Enfin, la longueur du vers libre marque, elle aussi, le contraste. Le verbe « brillent », isolé, est mis en valeur : la poésie transfigure le réel, comme si chaque élément exposé dans les « vitrines » devenait un bijou.
2ème STROPHE
Dès son ouverture, la strophe fait naître un monde déstructuré, fondé sur le contraste entre le mot lancé en tête, « L’unité », immédiatement démenti par la triple anaphore qui suit : « plus d’unité », « plus de temps » (les « horloges » en indiquant minuit, semblent totalement déréglées), « plus d’argent ». Le poète donne ainsi l’impression d’un monde qui a perdu tout ce qui l’organisait, lui donnait un sens.
Ce temps organisé est remplacé par l’immédiateté de l’actualité, qui pénètre la poésie, ici « la Chambre » des députés, avec ses débats de nuit, traduits par le pronom « on ». Le vers 14, qui évoque la « matière première » fait sans doute allusion aux crises coloniales, liées aux richesses minières, par exemple en 1911 les accords d’Agadir qui concèdent aux Allemands une partie du Congo en échange de la liberté pour la France d’exploiter les richesses du Maroc.
3ème STROPHE
Dans cette strophe, apparaît le contraste des lieux. Après l’allusion à « la Chambre », le poème nous transporte « chez le bistro », lieu de la vie la plus ordinaire. De même, la banalité des « rues », suggérées dans les strophes précédentes et par la mention de l’ « automobile », s’oppose aux monuments célèbres, eux aussi en opposition, des anciens, tel « l’Arc de Triomphe, aux modernes, dont le plus récent, la « Tour Eiffel ».
À cela s’ajoute le contraste des personnages parmi lesquels nous trouvons d’abord « les ouvriers en blouse bleue », c’est-à-dire tous les humbles, les anonymes, auxquels s’oppose « un bandit » célèbre. Cendrars fait ici allusion à la bande à Bonnot, célèbres voleurs qui opéraient en voiture, arrêtés en 1912, et jugés en 1913.Puis « un enfant joue avec l’Arc de Triomphe », allusion à plusieurs aviateurs qui se sont amusés à passer sous ce monument pour atterrir ensuite sur les Champs-Élysées. En août 1912 un arrêté du préfet de police de Paris interdit les atterrissages dans la capitale. En dernier vient « Monsieur Cochon ». Il s’agit de Georges Cochon, militant anarchiste (il passe 3 ans aux Bats’ d’Af’ pour objection de conscience), ouvrier tapissier, dont l’expropriation, en 1911, qu’il refusa (il tient un siège de 5 jours contre la police, en clouant des poutres en travers de la porte, en en allumant une lampe à sa fenêtre pour chaque jour de siège) conduisit à la création de la Fédération nationale et internationale des locataires. Donc « ses protégés » sont les sans-abris, que Cendrars propose plaisamment de loger « à la Tour Eiffel ».
----------------
D'après l'extrait, combien de jours a duré le siège que Georges Cochon a tenu contre la police ? Les lignes qui suivent proviennent d'une source distincte.

DONNÉES
----------------
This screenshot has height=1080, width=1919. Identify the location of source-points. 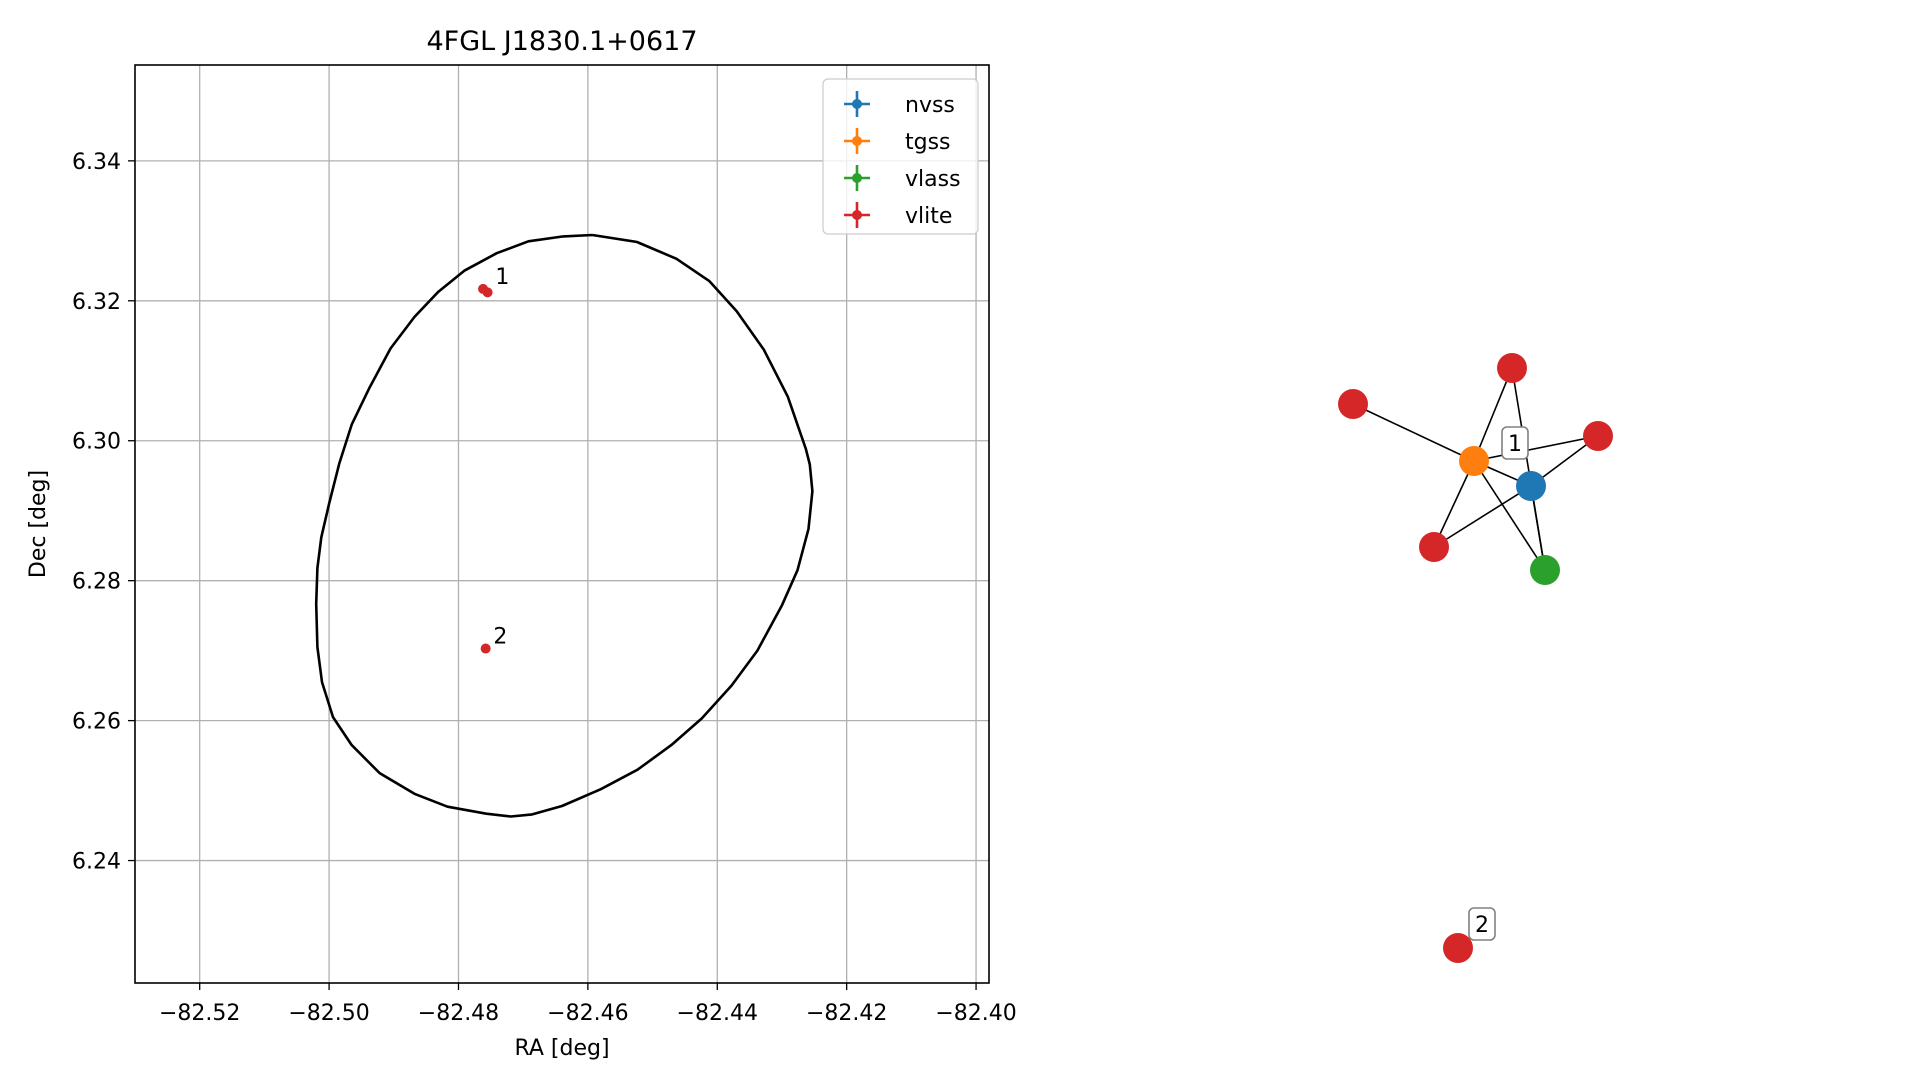
(486, 468).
----------------
RÉPONSE
Cinq jours.